The idea that there is quite a struggle in the Republican Party is not new, as the two front runners in the party's nomination race are tangled in a fierce fight to win Tuesday's primaries in Arizona and Michigan.
Both campaigns are blaming each other for false attacks, and it is becoming harder and harder still to tell the actual difference between the two candidates, whether they are not "cut from the same cloth"; that neither of them is really willing to tell the truth about himself.
Nevertheless, Santorum is gaining traction in Michigan, because Romney is not seen as the "hometown" boy, who will help the state. He has supported the bailout on Wall Street, but he refused to back the motor industry to save it from declaring bankruptcy.

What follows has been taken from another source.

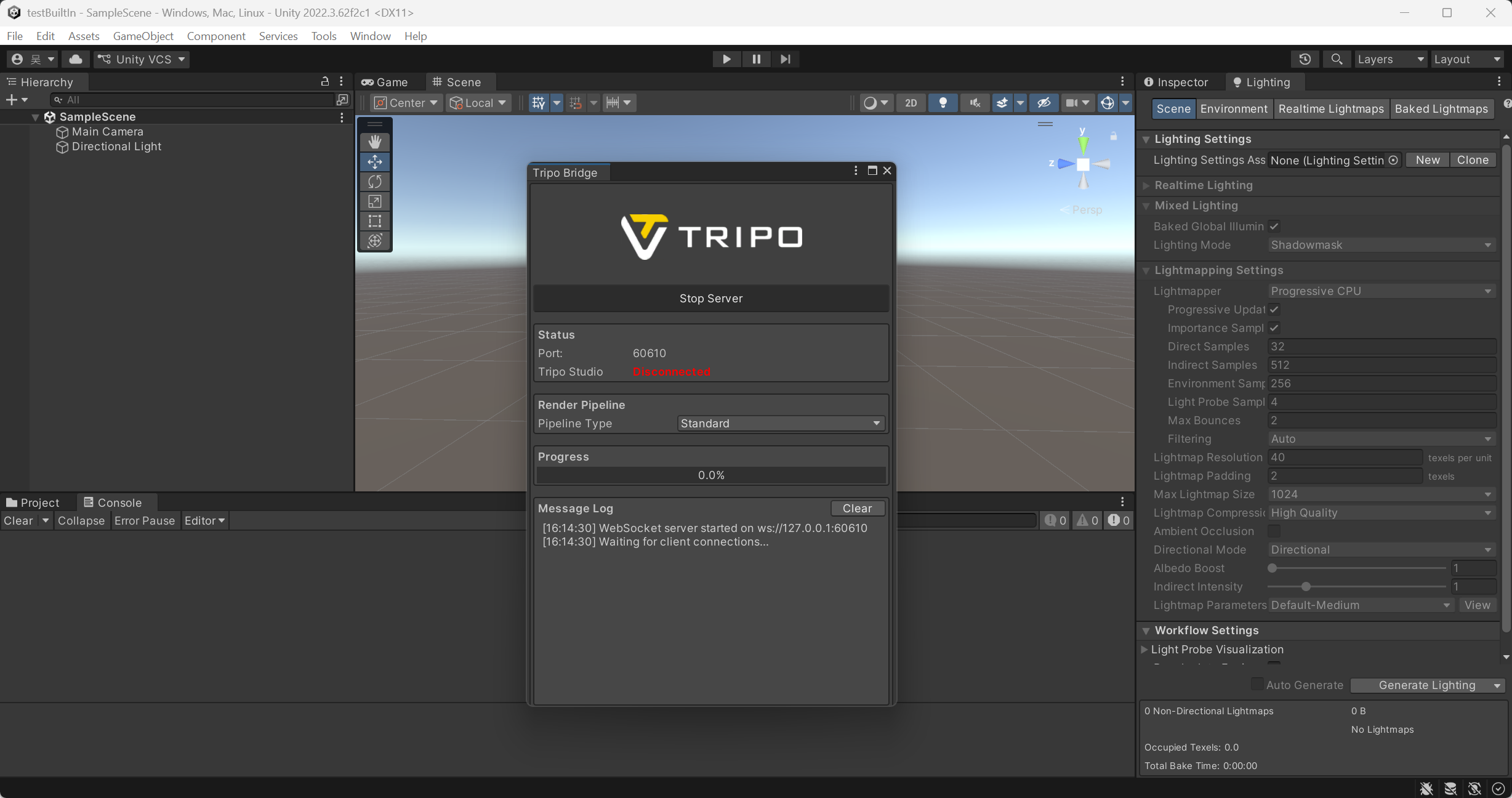Uncheck Baked Global Illumination checkbox
The image size is (1512, 798).
1274,227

General Motors and Chrysler will be in that situation now, but for the Obama stimulus package; and so, registered voters, both Republicans and independents, will vote against Romney, if they have the chance.

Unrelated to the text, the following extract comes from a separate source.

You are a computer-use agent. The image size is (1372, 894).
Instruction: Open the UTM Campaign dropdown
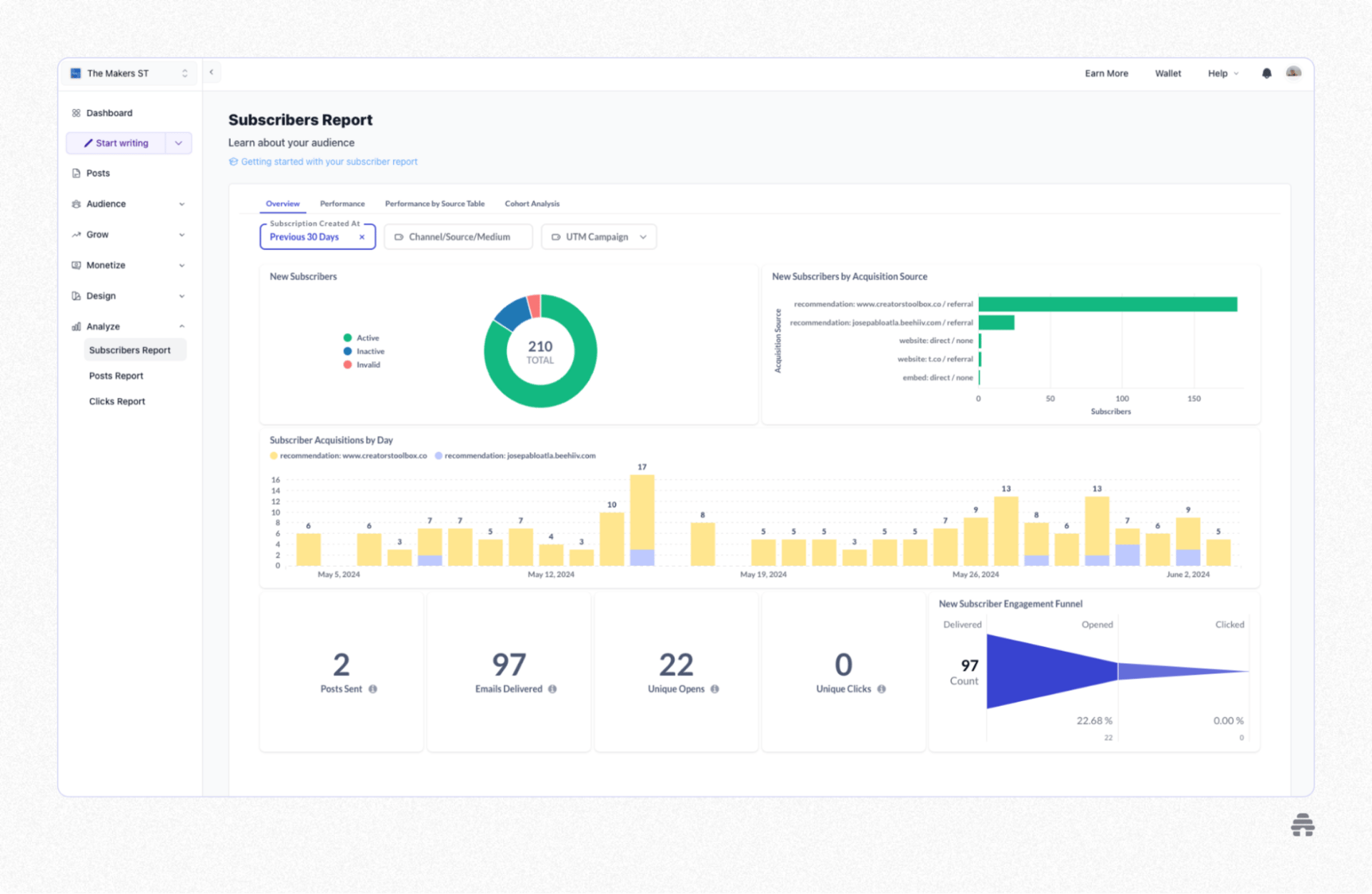[599, 237]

"An American Research Group poll released Thursday shows 38% of likely Michigan GOP primary voters backing Santorum, and 34% supporting Romney --- " (CNN, 02/25/12).
Meaning, despite the heavy backing of the PACs (Political Action Committees) for Romney, he is still trailing behind Santorum in a state, where he (Romney) is supposed to have been raised.
Gingrich and Paul are also dueling gruelingly "off center" or "on the outside" to catch up with the two front runners; and so the battle continues to rage in the Republican Party, as to who will actually be its choice to face off with President Barack Obama in the 2012 presidential election this coming Fall.
Somehow, Obama's approval rating is on the rise, in spite of oil and gas prices skyrocketing. Motorists and small businesses are hurting; and that in itself is not good for the country's slow economy and high unemployment rate.
However, the spike in oil prices is coming from Iran for cutting production, in view of the economic sanctions being imposed on that country by the United States and its allies in the United Nations.
Iran has been isolated for its nuclear program, and as a reprisal, it is using oil to justify its actions against the West. As a result, crude oil price is jumping up on a daily basis.
Back on the political front, Gingrich is being critical of Obama for apologizing to Hamid Karzai, president of Afghanistan, for the burning of the Quran by U.S. and allied military personnel.
Obama has done so to stave off the disturbances, after that incident, in which two American soldiers have been slain in Afghanistan.
Therefore, many will agree that some kind of gesture, in the form of an apology will be a fair deal between the two nations, who have a common interest in maintaining peace in that volatile region of the world.
Yet, the tense situation between Santorum and Romney continues, in spite of everything, and it seems that it will remain so until one of the two (or someone else besides the four candidates running in the Republican race) wins the party's nominations.
Meanwhile, the rest of nation can only wait for the outcome of the ensuing fight in the Grand Old Party.